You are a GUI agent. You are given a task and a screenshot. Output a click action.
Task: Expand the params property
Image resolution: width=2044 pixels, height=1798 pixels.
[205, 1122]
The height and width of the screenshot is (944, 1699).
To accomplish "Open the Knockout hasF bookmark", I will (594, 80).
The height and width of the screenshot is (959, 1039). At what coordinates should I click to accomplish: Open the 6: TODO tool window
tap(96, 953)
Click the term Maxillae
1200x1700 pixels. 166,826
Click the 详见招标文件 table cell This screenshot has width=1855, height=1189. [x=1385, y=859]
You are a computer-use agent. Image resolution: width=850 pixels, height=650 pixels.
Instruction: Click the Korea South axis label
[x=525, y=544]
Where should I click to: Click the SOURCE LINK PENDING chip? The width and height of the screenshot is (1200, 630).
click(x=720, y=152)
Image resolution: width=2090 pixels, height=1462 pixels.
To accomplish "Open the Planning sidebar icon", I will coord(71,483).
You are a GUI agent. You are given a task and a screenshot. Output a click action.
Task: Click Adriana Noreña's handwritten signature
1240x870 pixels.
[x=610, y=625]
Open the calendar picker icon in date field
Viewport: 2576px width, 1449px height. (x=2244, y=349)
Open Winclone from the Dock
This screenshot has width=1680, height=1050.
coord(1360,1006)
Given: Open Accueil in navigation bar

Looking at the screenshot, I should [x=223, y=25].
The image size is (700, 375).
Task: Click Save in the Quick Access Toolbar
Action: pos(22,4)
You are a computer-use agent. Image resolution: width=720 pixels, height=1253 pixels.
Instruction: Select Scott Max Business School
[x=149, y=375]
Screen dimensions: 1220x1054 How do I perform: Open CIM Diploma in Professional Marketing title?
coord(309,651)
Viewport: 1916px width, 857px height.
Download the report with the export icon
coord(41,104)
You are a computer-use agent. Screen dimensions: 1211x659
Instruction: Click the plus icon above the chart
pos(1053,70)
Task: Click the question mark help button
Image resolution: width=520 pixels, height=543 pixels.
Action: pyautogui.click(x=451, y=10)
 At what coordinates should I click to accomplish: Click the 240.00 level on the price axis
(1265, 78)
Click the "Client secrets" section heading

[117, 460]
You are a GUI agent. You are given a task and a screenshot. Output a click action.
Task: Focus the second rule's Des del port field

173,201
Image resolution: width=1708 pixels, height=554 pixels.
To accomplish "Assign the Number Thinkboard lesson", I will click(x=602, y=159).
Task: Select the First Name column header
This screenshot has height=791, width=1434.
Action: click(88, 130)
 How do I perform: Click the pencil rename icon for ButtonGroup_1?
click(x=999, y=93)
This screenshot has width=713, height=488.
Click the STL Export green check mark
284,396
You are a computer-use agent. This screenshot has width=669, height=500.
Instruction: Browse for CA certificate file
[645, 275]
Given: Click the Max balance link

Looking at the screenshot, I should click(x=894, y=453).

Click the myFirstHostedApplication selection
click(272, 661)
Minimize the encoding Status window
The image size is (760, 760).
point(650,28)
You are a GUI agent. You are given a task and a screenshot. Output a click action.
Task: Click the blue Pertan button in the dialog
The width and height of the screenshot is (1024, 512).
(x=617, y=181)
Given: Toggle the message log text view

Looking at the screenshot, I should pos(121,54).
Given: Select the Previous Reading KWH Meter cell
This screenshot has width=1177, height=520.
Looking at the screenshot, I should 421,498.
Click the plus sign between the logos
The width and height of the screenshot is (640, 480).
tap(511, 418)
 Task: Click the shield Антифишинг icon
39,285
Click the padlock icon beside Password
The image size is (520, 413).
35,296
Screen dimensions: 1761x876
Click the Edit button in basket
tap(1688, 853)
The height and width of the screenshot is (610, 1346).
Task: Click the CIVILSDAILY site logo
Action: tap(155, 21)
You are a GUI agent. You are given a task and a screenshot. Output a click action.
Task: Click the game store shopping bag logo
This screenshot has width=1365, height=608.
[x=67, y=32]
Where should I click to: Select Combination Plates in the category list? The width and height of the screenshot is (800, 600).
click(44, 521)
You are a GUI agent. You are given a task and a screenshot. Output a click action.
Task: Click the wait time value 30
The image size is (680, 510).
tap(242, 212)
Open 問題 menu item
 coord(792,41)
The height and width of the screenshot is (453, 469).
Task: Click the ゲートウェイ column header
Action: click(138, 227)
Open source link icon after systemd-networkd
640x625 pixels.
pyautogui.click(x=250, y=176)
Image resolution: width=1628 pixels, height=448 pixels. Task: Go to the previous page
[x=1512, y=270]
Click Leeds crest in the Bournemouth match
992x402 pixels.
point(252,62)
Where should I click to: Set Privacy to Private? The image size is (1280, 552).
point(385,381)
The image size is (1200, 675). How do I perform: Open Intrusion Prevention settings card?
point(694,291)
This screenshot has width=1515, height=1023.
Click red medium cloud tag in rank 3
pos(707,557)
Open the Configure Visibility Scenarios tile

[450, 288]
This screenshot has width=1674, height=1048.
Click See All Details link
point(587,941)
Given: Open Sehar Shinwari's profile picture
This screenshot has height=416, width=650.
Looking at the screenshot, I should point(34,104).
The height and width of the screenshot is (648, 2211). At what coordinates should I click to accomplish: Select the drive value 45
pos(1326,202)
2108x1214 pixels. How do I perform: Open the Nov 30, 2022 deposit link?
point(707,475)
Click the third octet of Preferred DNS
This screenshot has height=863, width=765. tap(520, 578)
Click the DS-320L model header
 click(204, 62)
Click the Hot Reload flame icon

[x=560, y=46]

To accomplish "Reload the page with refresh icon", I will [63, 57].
==============================
What is being asked:
Copy all of the material above line for line, without changing anything.

Worked answer:
You are a GUI agent. You are given a task and a screenshot. Output a click action.
Task: Expand the params property
Image resolution: width=2044 pixels, height=1798 pixels.
[205, 1122]
The height and width of the screenshot is (944, 1699).
To accomplish "Open the Knockout hasF bookmark", I will (594, 80).
The height and width of the screenshot is (959, 1039). At what coordinates should I click to accomplish: Open the 6: TODO tool window
tap(96, 953)
Click the term Maxillae
1200x1700 pixels. 166,826
Click the 详见招标文件 table cell This screenshot has width=1855, height=1189. [x=1385, y=859]
You are a computer-use agent. Image resolution: width=850 pixels, height=650 pixels.
Instruction: Click the Korea South axis label
[x=525, y=544]
Where should I click to: Click the SOURCE LINK PENDING chip? The width and height of the screenshot is (1200, 630).
click(x=720, y=152)
Image resolution: width=2090 pixels, height=1462 pixels.
To accomplish "Open the Planning sidebar icon", I will coord(71,483).
You are a GUI agent. You are given a task and a screenshot. Output a click action.
Task: Click Adriana Noreña's handwritten signature
1240x870 pixels.
[x=610, y=625]
Open the calendar picker icon in date field
Viewport: 2576px width, 1449px height. (x=2244, y=349)
Open Winclone from the Dock
This screenshot has width=1680, height=1050.
coord(1360,1006)
Given: Open Accueil in navigation bar

Looking at the screenshot, I should [x=223, y=25].
The image size is (700, 375).
Task: Click Save in the Quick Access Toolbar
Action: pos(22,4)
You are a computer-use agent. Image resolution: width=720 pixels, height=1253 pixels.
Instruction: Select Scott Max Business School
[x=149, y=375]
Screen dimensions: 1220x1054 How do I perform: Open CIM Diploma in Professional Marketing title?
coord(309,651)
Viewport: 1916px width, 857px height.
Download the report with the export icon
coord(41,104)
You are a computer-use agent. Screen dimensions: 1211x659
Instruction: Click the plus icon above the chart
pos(1053,70)
Task: Click the question mark help button
Image resolution: width=520 pixels, height=543 pixels.
Action: pyautogui.click(x=451, y=10)
 At what coordinates should I click to accomplish: Click the 240.00 level on the price axis
(1265, 78)
Click the "Client secrets" section heading

[117, 460]
You are a GUI agent. You are given a task and a screenshot. Output a click action.
Task: Focus the second rule's Des del port field

173,201
Image resolution: width=1708 pixels, height=554 pixels.
To accomplish "Assign the Number Thinkboard lesson", I will click(x=602, y=159).
Task: Select the First Name column header
This screenshot has height=791, width=1434.
Action: click(88, 130)
 How do I perform: Click the pencil rename icon for ButtonGroup_1?
click(x=999, y=93)
This screenshot has width=713, height=488.
Click the STL Export green check mark
284,396
You are a computer-use agent. This screenshot has width=669, height=500.
Instruction: Browse for CA certificate file
[645, 275]
Given: Click the Max balance link

Looking at the screenshot, I should click(x=894, y=453).

Click the myFirstHostedApplication selection
click(272, 661)
Minimize the encoding Status window
The image size is (760, 760).
point(650,28)
You are a GUI agent. You are given a task and a screenshot. Output a click action.
Task: Click the blue Pertan button in the dialog
The width and height of the screenshot is (1024, 512).
(x=617, y=181)
Given: Toggle the message log text view

Looking at the screenshot, I should pos(121,54).
Given: Select the Previous Reading KWH Meter cell
This screenshot has width=1177, height=520.
Looking at the screenshot, I should 421,498.
Click the plus sign between the logos
The width and height of the screenshot is (640, 480).
tap(511, 418)
 Task: Click the shield Антифишинг icon
39,285
Click the padlock icon beside Password
The image size is (520, 413).
35,296
Screen dimensions: 1761x876
Click the Edit button in basket
tap(1688, 853)
The height and width of the screenshot is (610, 1346).
Task: Click the CIVILSDAILY site logo
Action: tap(155, 21)
You are a GUI agent. You are given a task and a screenshot. Output a click action.
Task: Click the game store shopping bag logo
This screenshot has width=1365, height=608.
[x=67, y=32]
Where should I click to: Select Combination Plates in the category list? The width and height of the screenshot is (800, 600).
click(44, 521)
You are a GUI agent. You are given a task and a screenshot. Output a click action.
Task: Click the wait time value 30
The image size is (680, 510).
tap(242, 212)
Open 問題 menu item
 coord(792,41)
The height and width of the screenshot is (453, 469).
Task: Click the ゲートウェイ column header
Action: click(138, 227)
Open source link icon after systemd-networkd
640x625 pixels.
pyautogui.click(x=250, y=176)
Image resolution: width=1628 pixels, height=448 pixels. Task: Go to the previous page
[x=1512, y=270]
Click Leeds crest in the Bournemouth match
992x402 pixels.
point(252,62)
Where should I click to: Set Privacy to Private? The image size is (1280, 552).
point(385,381)
The image size is (1200, 675). How do I perform: Open Intrusion Prevention settings card?
point(694,291)
This screenshot has width=1515, height=1023.
Click red medium cloud tag in rank 3
pos(707,557)
Open the Configure Visibility Scenarios tile

[450, 288]
This screenshot has width=1674, height=1048.
Click See All Details link
point(587,941)
Given: Open Sehar Shinwari's profile picture
This screenshot has height=416, width=650.
Looking at the screenshot, I should point(34,104).
The height and width of the screenshot is (648, 2211). At what coordinates should I click to accomplish: Select the drive value 45
pos(1326,202)
2108x1214 pixels. How do I perform: Open the Nov 30, 2022 deposit link?
point(707,475)
Click the third octet of Preferred DNS
This screenshot has height=863, width=765. tap(520, 578)
Click the DS-320L model header
 click(204, 62)
Click the Hot Reload flame icon

[x=560, y=46]

To accomplish "Reload the page with refresh icon", I will [63, 57].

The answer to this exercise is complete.